Inside the OCIO Reboots of Two Major Firms

As the outsourced-CIO industry grows, established providers are reevaluating how they do business.

(Angel Garcia/Bloomberg)

(Angel Garcia/Bloomberg)

The outsourced chief investment officer business is growing, and everyone wants a piece of it. For established providers like NEPC and Amundi, that means making changes to keep up with the competition.

On February 1, NEPC announced that it hired Troy Saharic, an ex-Mercer executive, as director of new business development. His first order of business? Reviewing and improving NEPC’s OCIO business.

Days later, on February 4, Amundi announced the creation of an OCIO division, with Laurent Tignard, formerly head of multi-asset institutional solutions, appointed as its leader.

Both firms have been in the OCIO business for a while, with at least $45 billion each in OCIO assets under management.
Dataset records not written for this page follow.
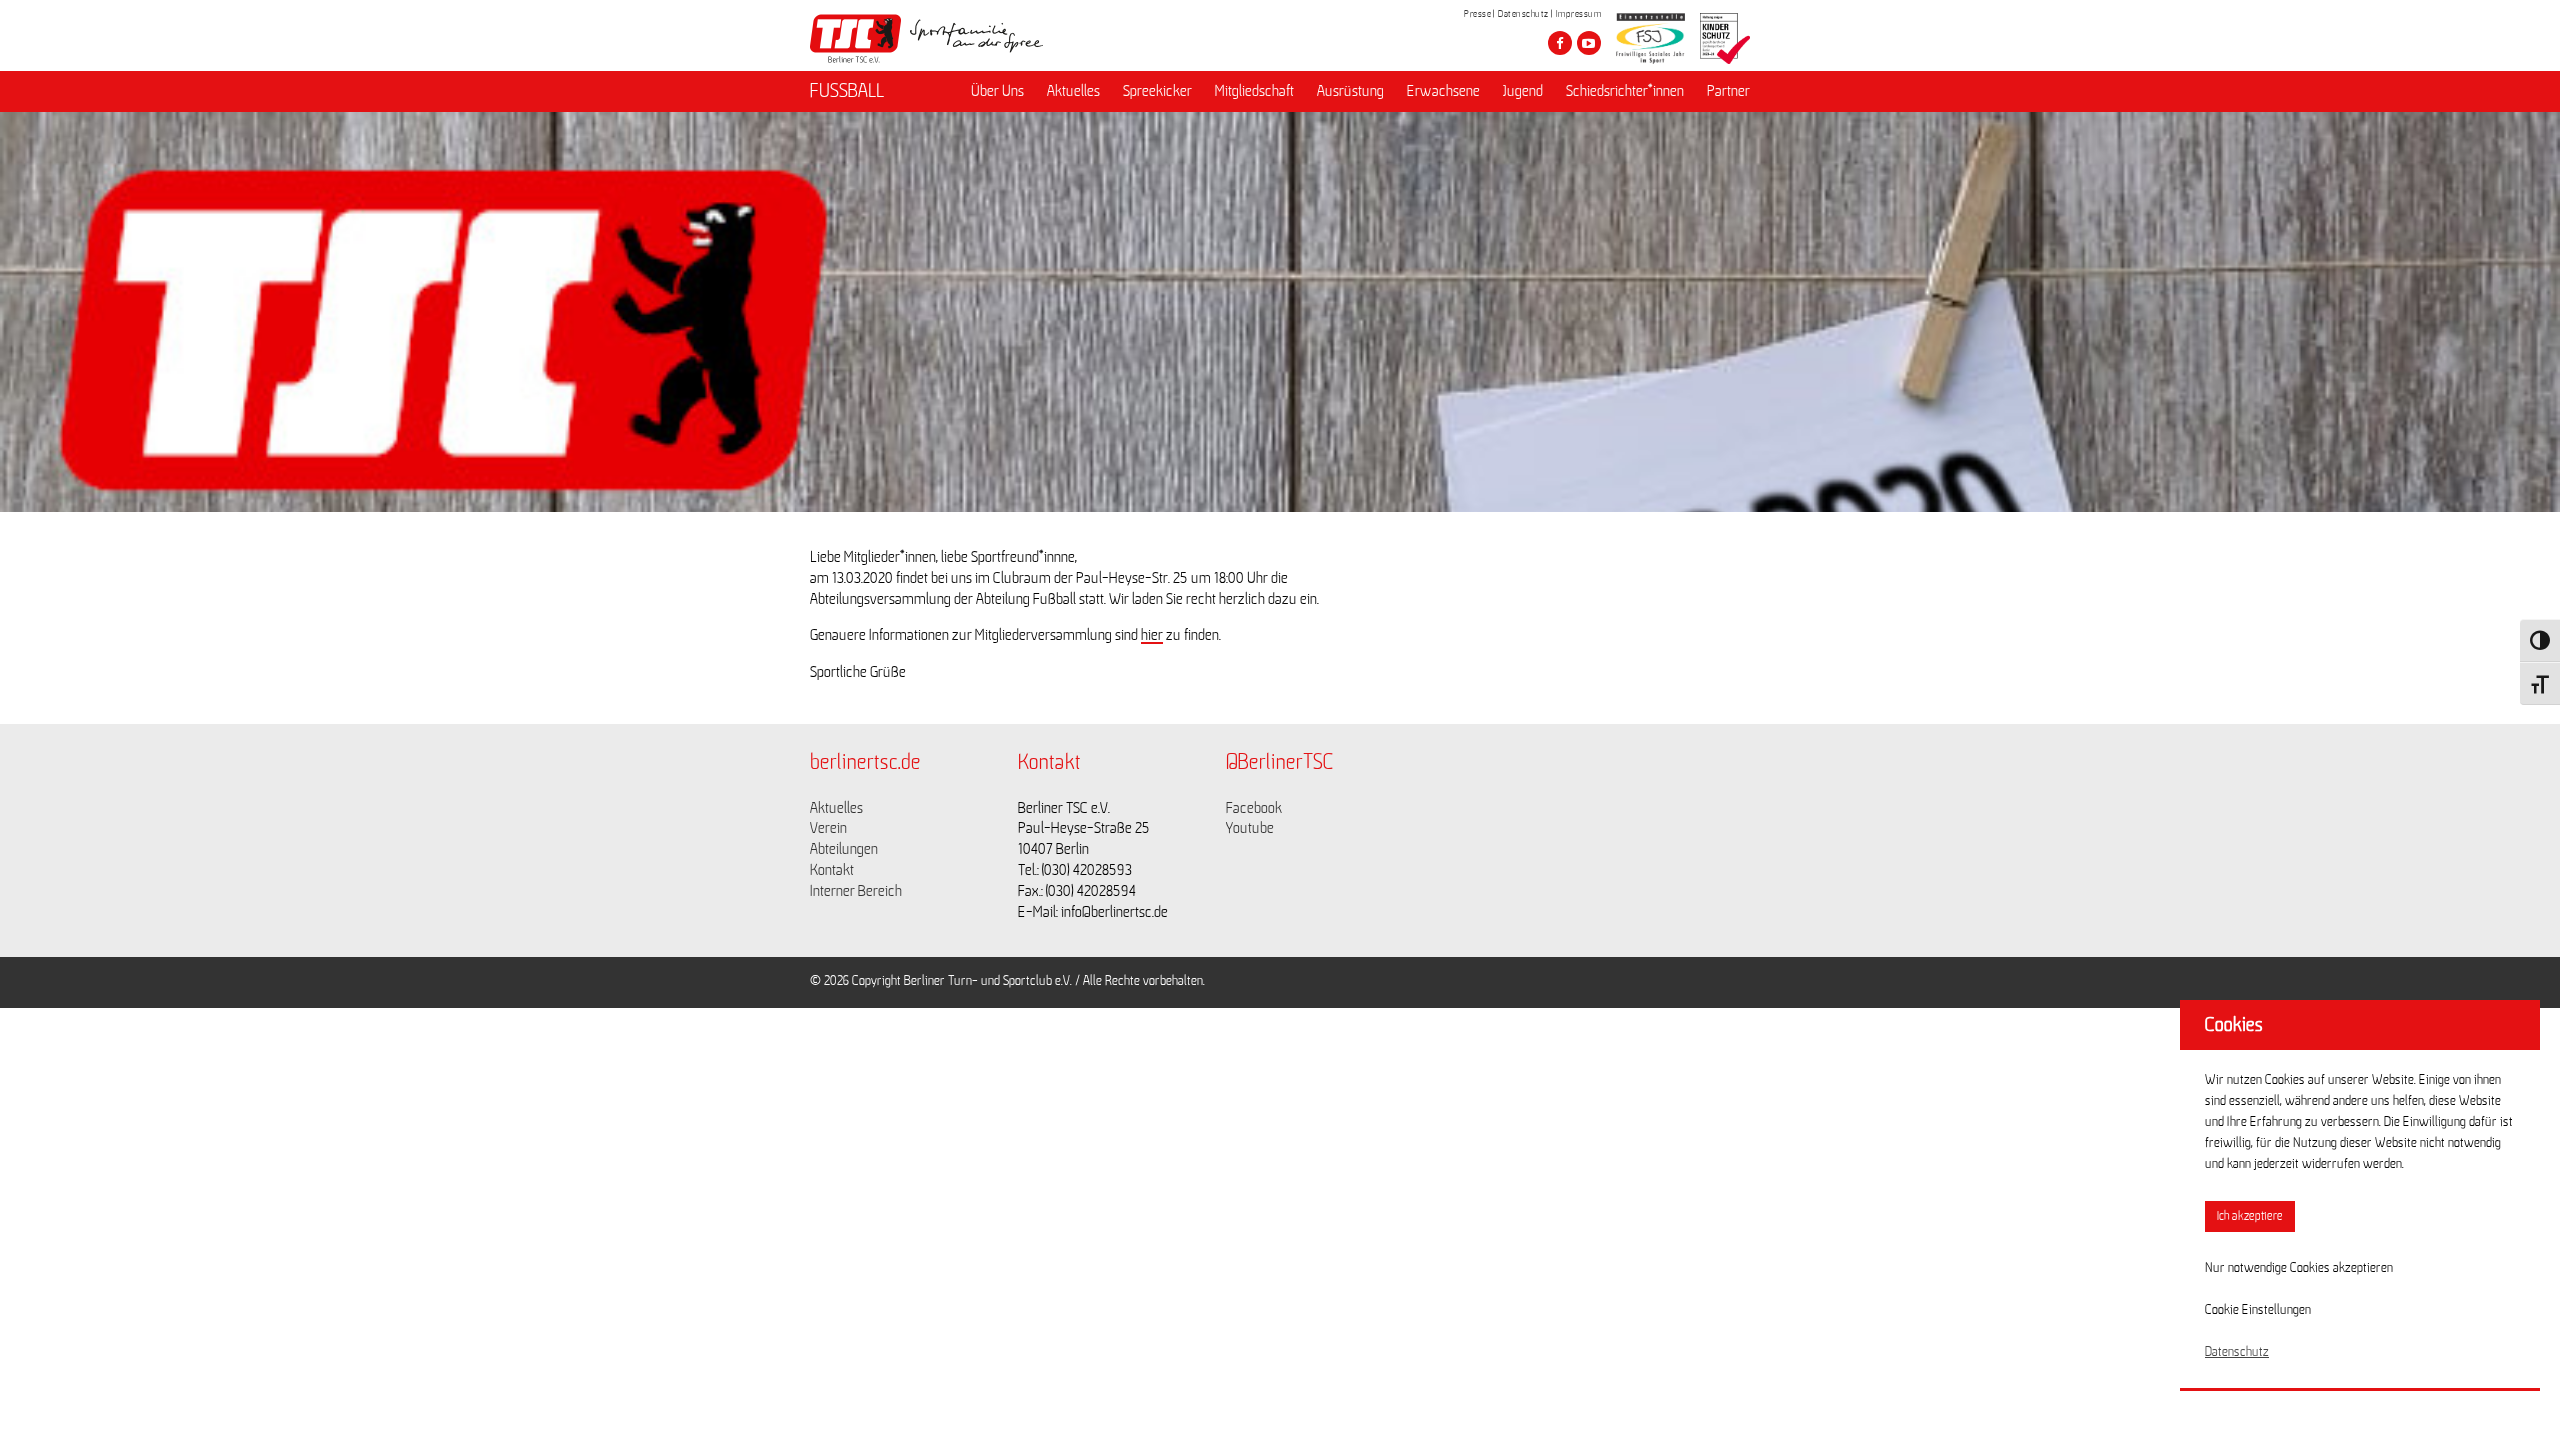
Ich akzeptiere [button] (2250, 1216)
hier (1152, 635)
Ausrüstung (1350, 91)
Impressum (1579, 14)
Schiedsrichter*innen (1625, 91)
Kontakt (832, 870)
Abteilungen (844, 849)
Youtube (1250, 828)
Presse (1477, 14)
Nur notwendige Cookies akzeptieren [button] (2299, 1268)
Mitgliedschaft (1254, 91)
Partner (1728, 91)
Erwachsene (1443, 91)
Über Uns (997, 91)
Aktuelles (1073, 91)
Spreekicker (1157, 91)
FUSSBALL (847, 91)
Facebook (1254, 808)
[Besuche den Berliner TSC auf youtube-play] (1589, 43)
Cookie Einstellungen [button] (2258, 1310)
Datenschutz (1523, 14)
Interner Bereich (856, 891)
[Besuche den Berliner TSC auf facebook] (1560, 43)
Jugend (1523, 91)
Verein (828, 828)
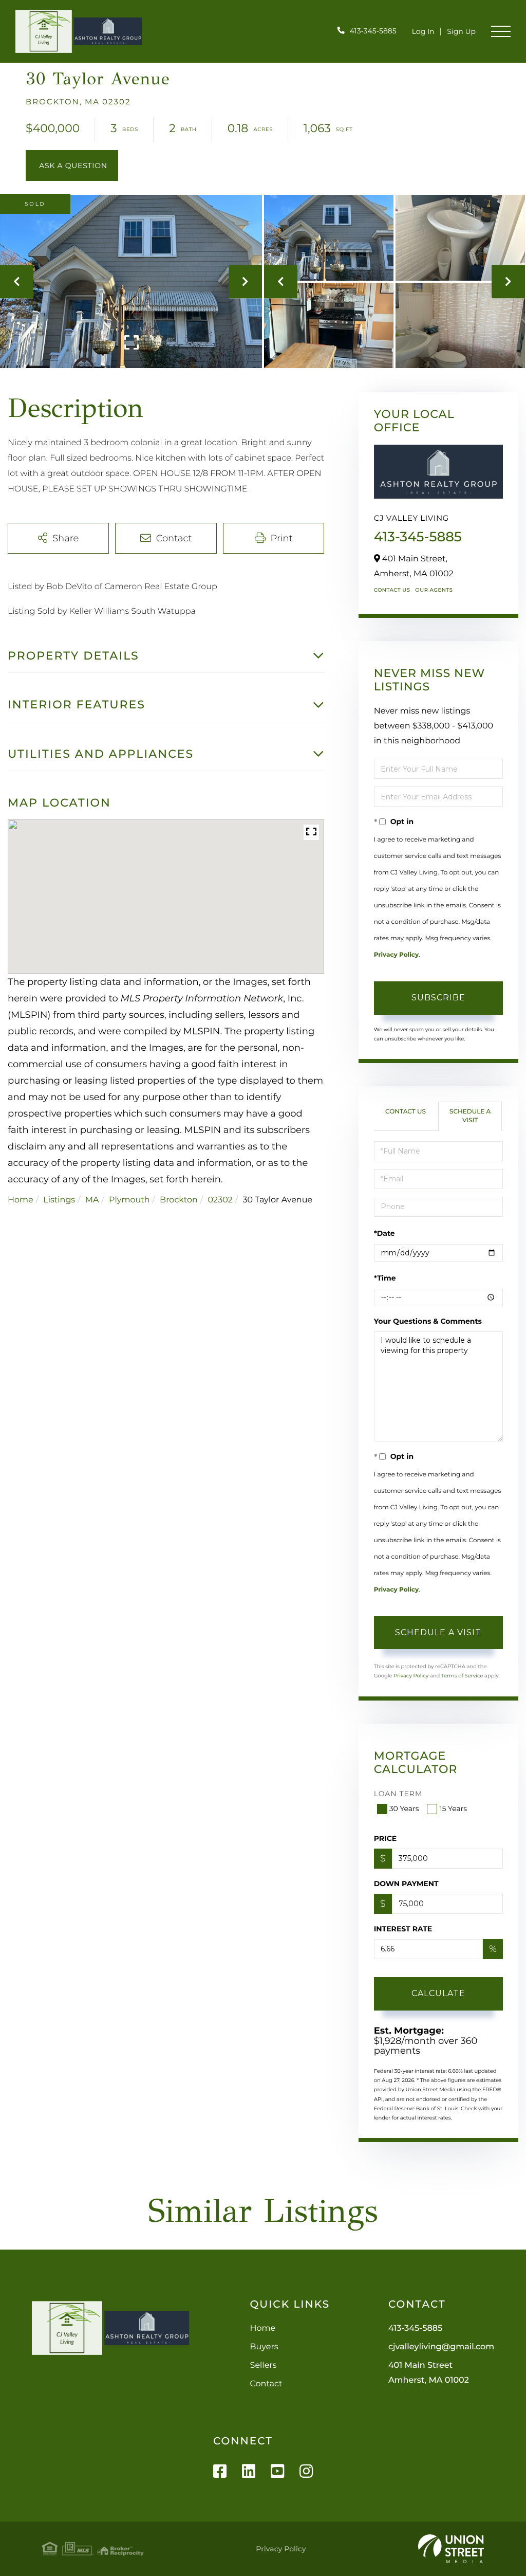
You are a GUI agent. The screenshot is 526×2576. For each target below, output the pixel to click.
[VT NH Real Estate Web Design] (451, 2548)
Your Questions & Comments (428, 1321)
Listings (59, 1200)
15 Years (453, 1808)
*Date (384, 1233)
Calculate (438, 1993)
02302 (220, 1200)
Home (20, 1200)
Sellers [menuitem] (263, 2365)
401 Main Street (428, 2373)
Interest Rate (403, 1928)
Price (385, 1838)
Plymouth (129, 1200)
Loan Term (398, 1793)
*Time (385, 1278)
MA (92, 1200)
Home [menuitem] (263, 2328)
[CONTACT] (72, 165)
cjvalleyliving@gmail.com (441, 2347)
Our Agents (434, 590)
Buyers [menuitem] (264, 2347)
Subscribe (438, 997)
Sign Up (461, 31)
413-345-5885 (373, 30)
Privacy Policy (396, 955)
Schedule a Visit (470, 1116)
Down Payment (406, 1883)
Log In (423, 31)
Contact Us (392, 590)
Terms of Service (462, 1675)
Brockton (179, 1200)
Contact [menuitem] (266, 2384)
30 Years (404, 1808)
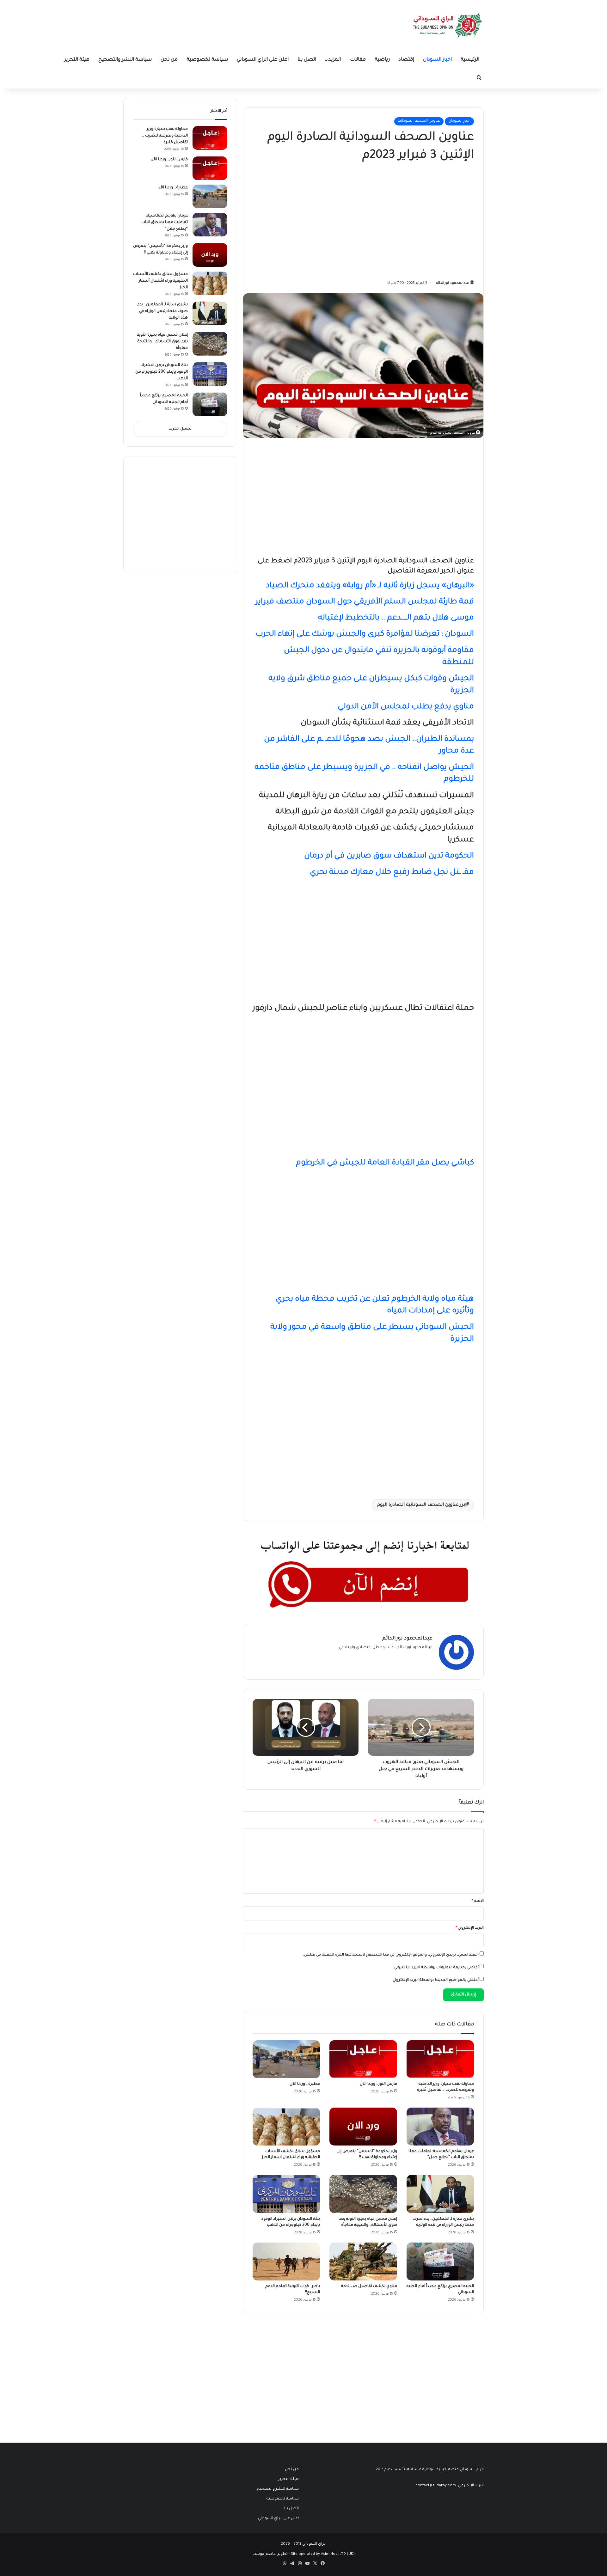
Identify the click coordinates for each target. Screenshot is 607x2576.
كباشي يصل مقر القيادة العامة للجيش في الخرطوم (385, 1163)
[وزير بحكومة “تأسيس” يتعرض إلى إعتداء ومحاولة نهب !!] (363, 2127)
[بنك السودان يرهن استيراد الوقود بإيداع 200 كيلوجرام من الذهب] (286, 2194)
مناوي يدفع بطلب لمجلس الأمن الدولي (406, 707)
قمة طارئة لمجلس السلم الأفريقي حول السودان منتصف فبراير (364, 602)
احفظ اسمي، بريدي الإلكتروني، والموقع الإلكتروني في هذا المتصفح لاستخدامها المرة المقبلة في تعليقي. (391, 1955)
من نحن (169, 60)
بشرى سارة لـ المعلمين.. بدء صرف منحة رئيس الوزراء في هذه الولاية (163, 311)
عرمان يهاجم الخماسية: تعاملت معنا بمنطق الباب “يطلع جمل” (164, 222)
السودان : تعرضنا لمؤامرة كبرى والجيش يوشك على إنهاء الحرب (365, 634)
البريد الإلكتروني (470, 1928)
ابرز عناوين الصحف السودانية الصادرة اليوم (421, 1505)
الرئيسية (470, 60)
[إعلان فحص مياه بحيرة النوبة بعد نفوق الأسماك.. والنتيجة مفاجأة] (363, 2194)
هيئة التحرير (76, 60)
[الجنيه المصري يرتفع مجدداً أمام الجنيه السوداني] (440, 2261)
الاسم (478, 1901)
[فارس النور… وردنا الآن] (363, 2059)
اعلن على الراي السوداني (263, 60)
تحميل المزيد (180, 429)
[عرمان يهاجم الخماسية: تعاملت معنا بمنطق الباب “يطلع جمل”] (440, 2127)
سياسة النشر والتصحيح (125, 60)
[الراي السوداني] (448, 25)
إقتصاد (406, 60)
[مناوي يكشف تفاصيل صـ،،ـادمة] (363, 2261)
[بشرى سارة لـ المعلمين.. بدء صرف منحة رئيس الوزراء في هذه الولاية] (440, 2194)
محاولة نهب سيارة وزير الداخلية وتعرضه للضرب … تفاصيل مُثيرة (165, 136)
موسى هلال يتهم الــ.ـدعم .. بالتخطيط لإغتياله (396, 618)
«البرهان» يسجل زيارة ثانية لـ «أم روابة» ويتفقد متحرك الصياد (370, 586)
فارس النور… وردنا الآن (378, 2084)
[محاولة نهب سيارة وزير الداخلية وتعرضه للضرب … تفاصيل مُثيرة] (440, 2059)
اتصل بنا (306, 60)
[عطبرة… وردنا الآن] (286, 2059)
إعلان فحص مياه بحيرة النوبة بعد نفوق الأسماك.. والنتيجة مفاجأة (162, 342)
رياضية (382, 60)
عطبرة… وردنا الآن (305, 2084)
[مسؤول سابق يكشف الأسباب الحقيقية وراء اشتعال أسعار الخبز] (286, 2127)
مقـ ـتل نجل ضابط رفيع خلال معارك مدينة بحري (392, 873)
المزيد (334, 60)
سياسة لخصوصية (207, 60)
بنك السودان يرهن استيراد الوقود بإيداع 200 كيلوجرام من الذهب (161, 372)
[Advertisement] (426, 219)
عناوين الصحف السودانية (419, 121)
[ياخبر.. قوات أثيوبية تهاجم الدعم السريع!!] (286, 2261)
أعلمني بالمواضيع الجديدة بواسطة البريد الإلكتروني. (435, 1980)
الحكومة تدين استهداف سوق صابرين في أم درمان (389, 856)
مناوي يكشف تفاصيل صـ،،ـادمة (369, 2286)
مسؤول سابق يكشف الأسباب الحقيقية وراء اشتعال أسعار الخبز (160, 281)
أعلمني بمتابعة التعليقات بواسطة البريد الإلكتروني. (436, 1968)
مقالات (358, 60)
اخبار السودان (437, 60)
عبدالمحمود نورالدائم (452, 283)
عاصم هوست (264, 2554)
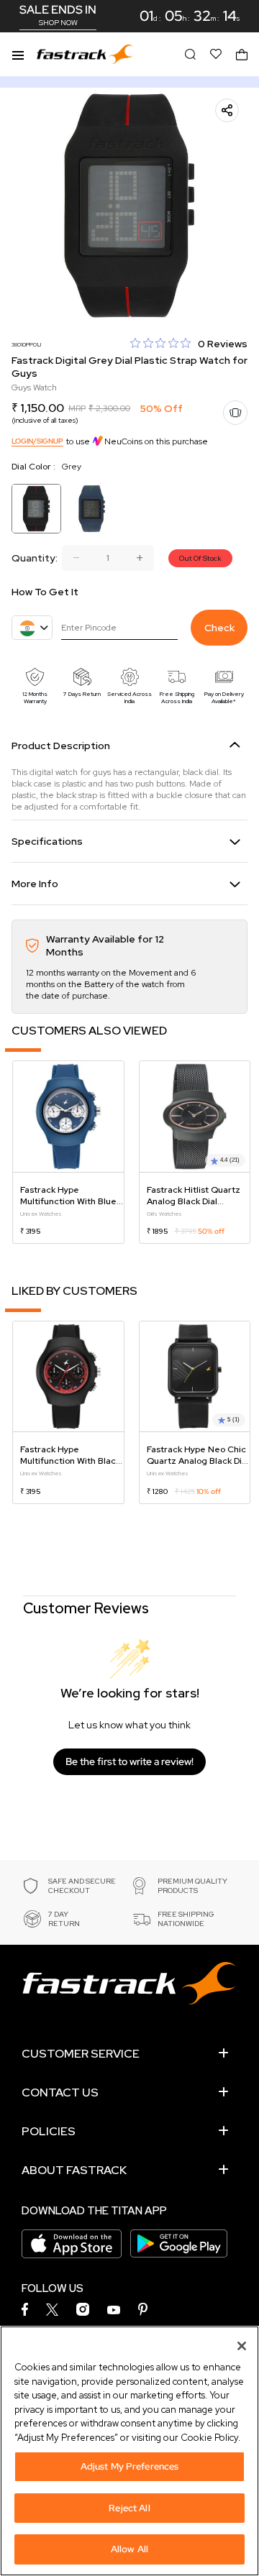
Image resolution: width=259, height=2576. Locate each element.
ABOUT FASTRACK (74, 2170)
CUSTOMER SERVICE (81, 2053)
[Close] (242, 2346)
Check (219, 627)
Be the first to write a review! (129, 1761)
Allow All (129, 2549)
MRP (77, 408)
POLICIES (49, 2131)
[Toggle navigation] (18, 54)
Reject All (129, 2508)
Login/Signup (37, 441)
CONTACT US (60, 2092)
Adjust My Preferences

As the OCIO industry has grown and gotten more competitive, it has become necessary for these firms to review their business practices so that they can find new ways to reach the market.

According to Steve Charlton, director of consulting services at NEPC, the growth of the industry spurred internal reflection.

“We see it across the board in ways that make us sit up and say, ‘Hey, are we doing the right thing?’” Charlton said by phone. “’Are we paying attention to this in a way that is positively reflected in the marketplace?’”

Charlton said NEPC addressed this need by hiring Saharic, who will help the company bring on new business and sales. According to Dennis Sugino, founder of OCIO consultancy Kansa Advisory, it “makes sense” that outsourced-CIO providers like NEPC are adding marketing capabilities.

“Hedge funds did the same as their market matured,” he said by email.

Over the past three or four years, Charlton said that NEPC had spoken with a lot of salespeople who were good at their jobs — but who weren’t what the company was looking for, because they didn’t have enough knowledge about the OCIO business. Saharic, a former OCIO leader at Mercer, was a good fit because of his experience in sales and consulting, he said.

Speaking to II by phone, Saharic said that NEPC “has been successful in what they’ve done” so far with the OCIO practice. “We want to be thoughtful in our growth and want to become more disciplined in our approach,” he added.

[II Deep Dive: ‘Clients Are Kind of Cringing’: Why Insiders Say OCIO Marketing Needs to Change]

For Amundi, an OCIO reboot has meant restructuring its multi-asset investment platform. The massive European firm has been offering OCIO services through Crédit Agricole Group companies for the past 30 years and has been offering these services externally since 2009.

One major highlight of the OCIO platform is Alto, Amundi’s technology platform, according to Matteo Germano, head of the firm’s multi-asset investment platform.

“It’s like what BlackRock has done with Aladdin,” Germano said by phone, adding that Amundi will be offering the technology to its OCIO clients.

While the services Amundi offers won’t change, the firm is creating a more structured approach to outsourced investment management.

“The plan is to keep on growing,” Germano said. “We do have the internal resources that we have redeployed already.”

He added that the firm has a new hire for its OCIO team in the works, but he said he could not yet share details on the position.

NEPC is also focusing on growing. While the firm is not actively pursuing a deal, a merger or acquisition is not off the table, according to Charlton.

“If the right small business like a consultancy or OCIO presented us where the opportunity made sense, you shouldn’t be surprised [if an acquisition] happened,” he said. “It would really have to be the right opportunity.”